=== Section Start ===

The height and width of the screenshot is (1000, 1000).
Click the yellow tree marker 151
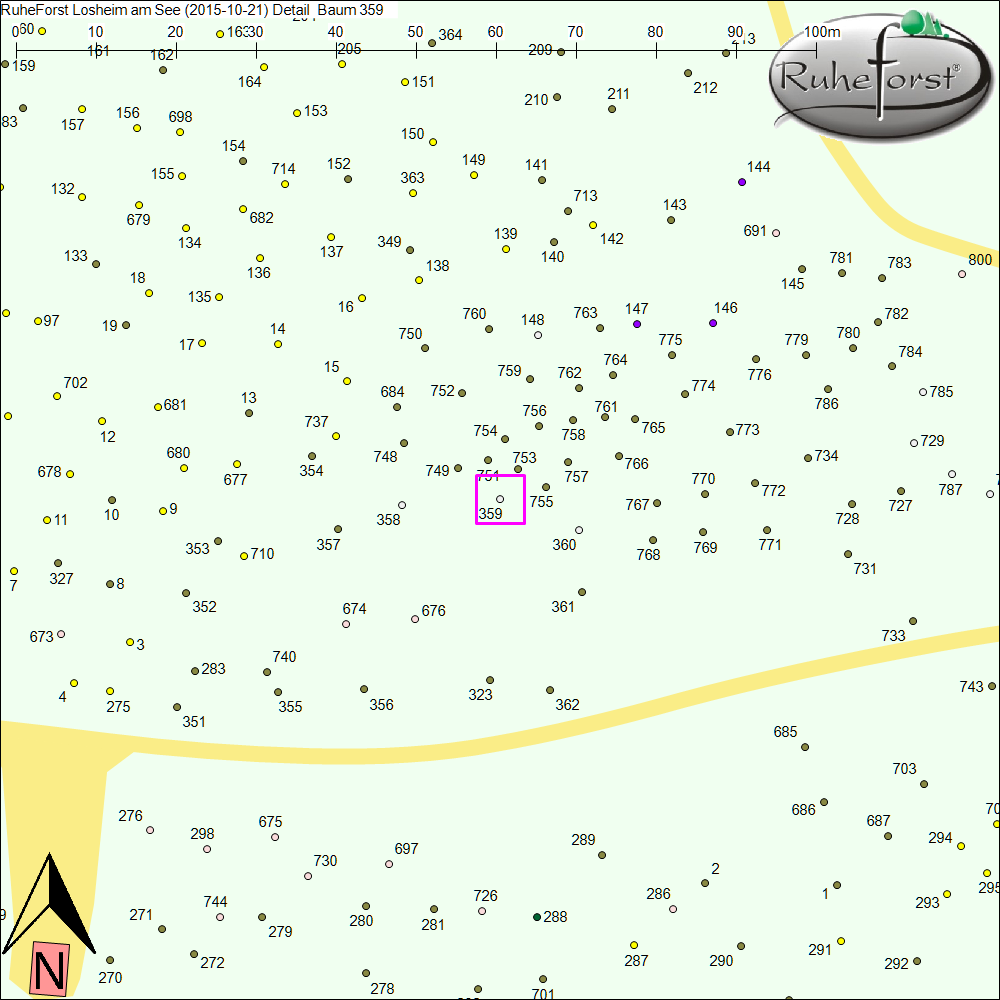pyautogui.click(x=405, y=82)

=== Section End ===
=== Section Start ===

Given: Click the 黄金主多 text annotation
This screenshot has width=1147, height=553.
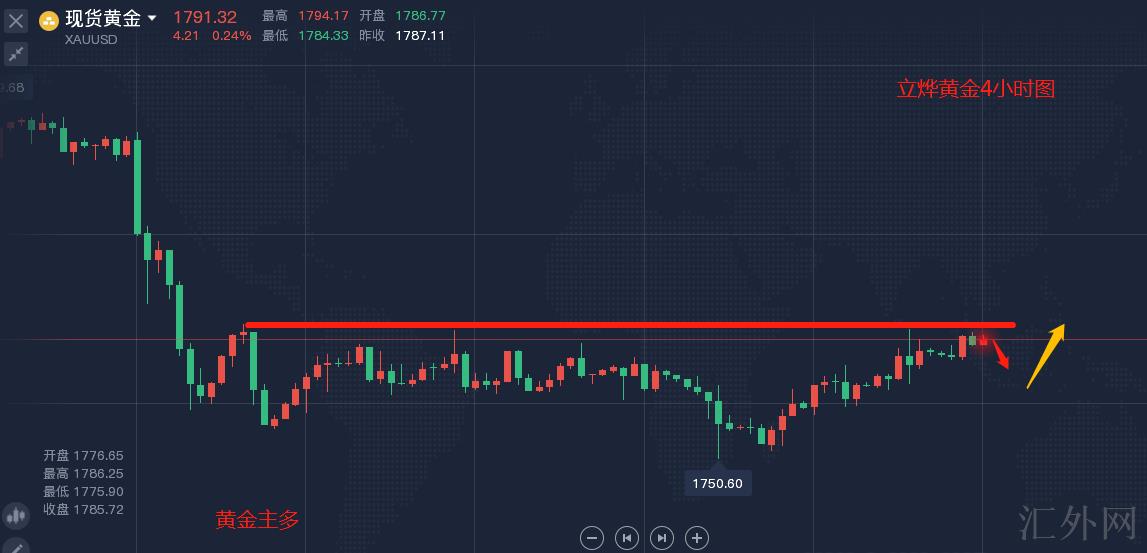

=== Section End ===
=== Section Start ===

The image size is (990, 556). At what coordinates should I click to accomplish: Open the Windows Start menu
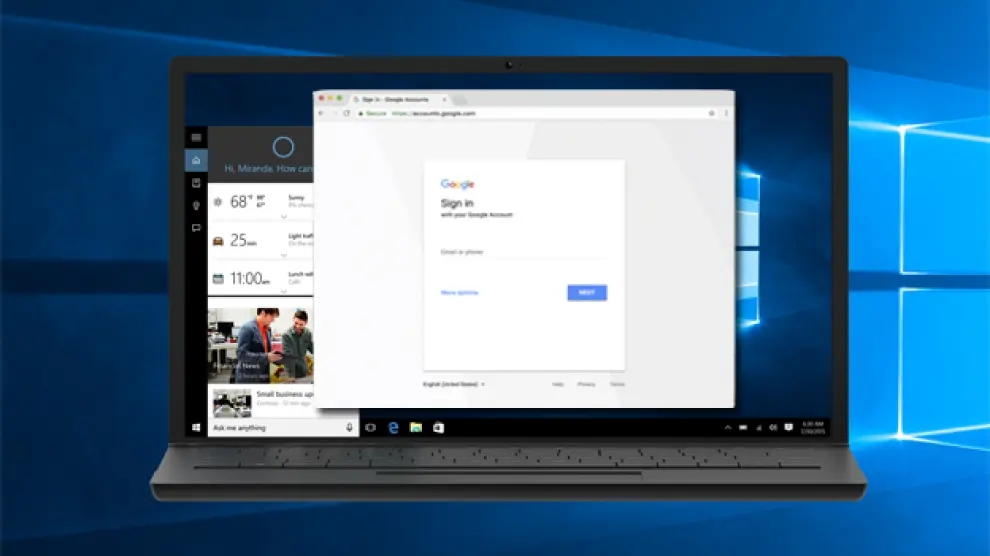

=== Section End ===

### TASK INSTRUCTIONS
Beginning with the line that has "Given: Click the 黄金主多 text annotation" and ending with the line that has "This screenshot has width=1147, height=553.", set down the lines above exactly and include no others.

### WORKED SOLUTION
Given: Click the 黄金主多 text annotation
This screenshot has width=1147, height=553.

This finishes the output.